"Perdre une finale du Grand Chelem après avoir mené deux sets à zéro et fait le break dans le troisième, ce n'est pas facile", a commenté Alexander Zverev qui disputait là sa première finale dans un tournoi majeur.

"La rencontre a tourné quand il m'a breaké pour la première fois dans ce troisième set. A partir de là, il a commencé à jouer beaucoup mieux et j'ai commencé à moins bien jouer. Mais pourtant j'ai encore eu des opportunités après. J'étais très proche d'un sacre en Grand Chelem. Je savais que j'étais à quelques jeux, peut-être quelques points. Mais ce qui m'a le plus chamboulé n'est pas la perte du troisième set, c'est le cinquième set. J'ai eu beaucoup d'occasions dans cette manche et je ne les ai pas saisies. Puis j'ai été pris de crampes aux cuisses dans le tie-break, je ne pouvais pas vraiment frapper mon premier service (il a commis deux doubles-fautes, ndlr). Bon... j'ai 23 ans. Je ne pense pas que ce soit ma dernière chance. Je crois que je parviendrai à remporter un Grand Chelem à un moment donné."
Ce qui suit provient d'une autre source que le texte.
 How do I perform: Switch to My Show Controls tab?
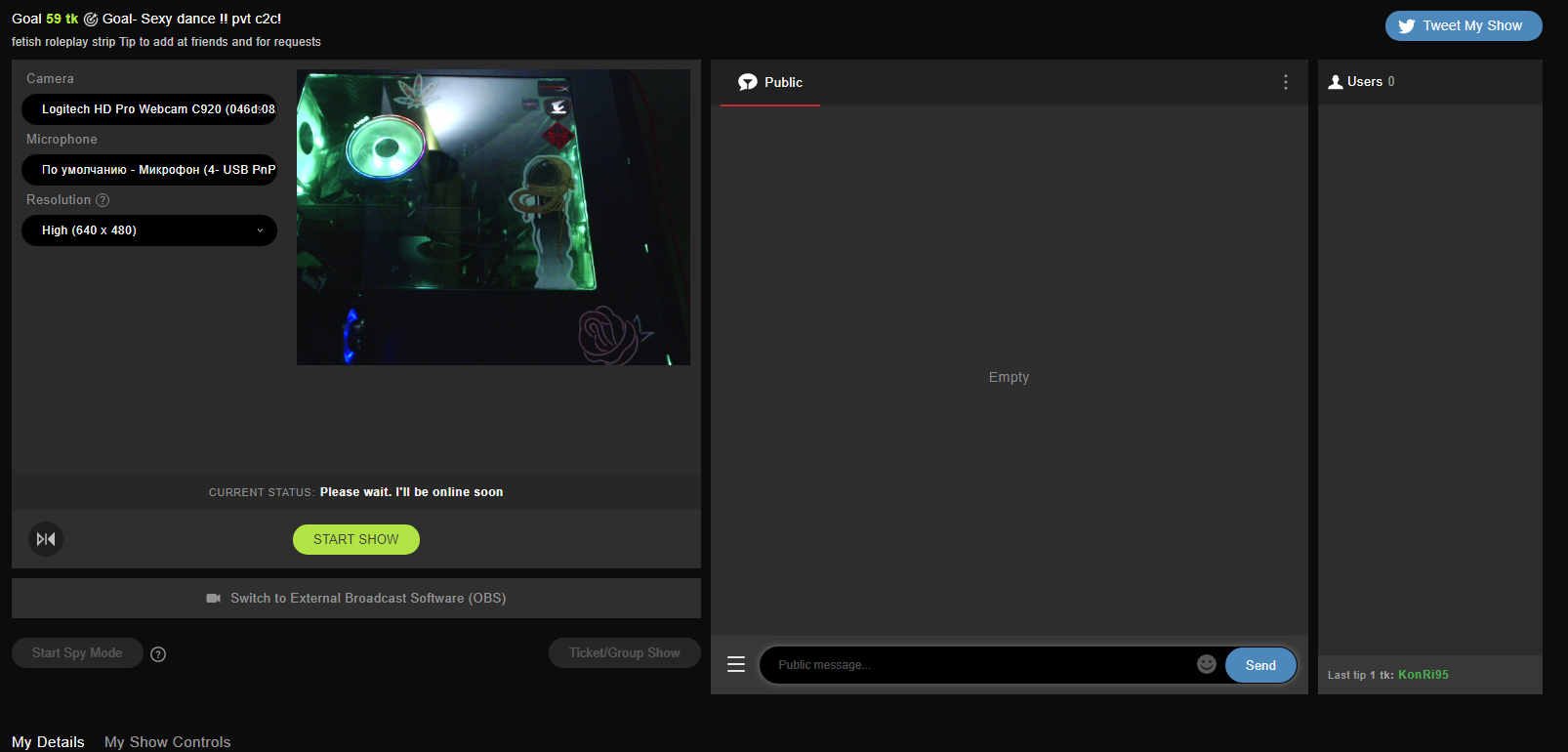pyautogui.click(x=168, y=742)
Pris par l'émotion au micro sur le court juste après la finale, l'Allemand a été submergé par l'émotion, en évoquant ses parents, testés positifs au coronavirus. "Oui... Ils vont bien. Maintenant, ils sont en négatif. C'est la raison pour laquelle ils ne sont pas venus ici. Mais, bon, perdre 7-6 dans le cinquième set après avoir été mené de deux et breaké, ce n'est tout simplement pas facile. Mon discours, je suis évidemment ému. Je ne pouvais pas aligner deux mots l'un après l'autre. Je ne me souviens même pas de ce que j'ai dit. Ouais, c'était un moment difficile."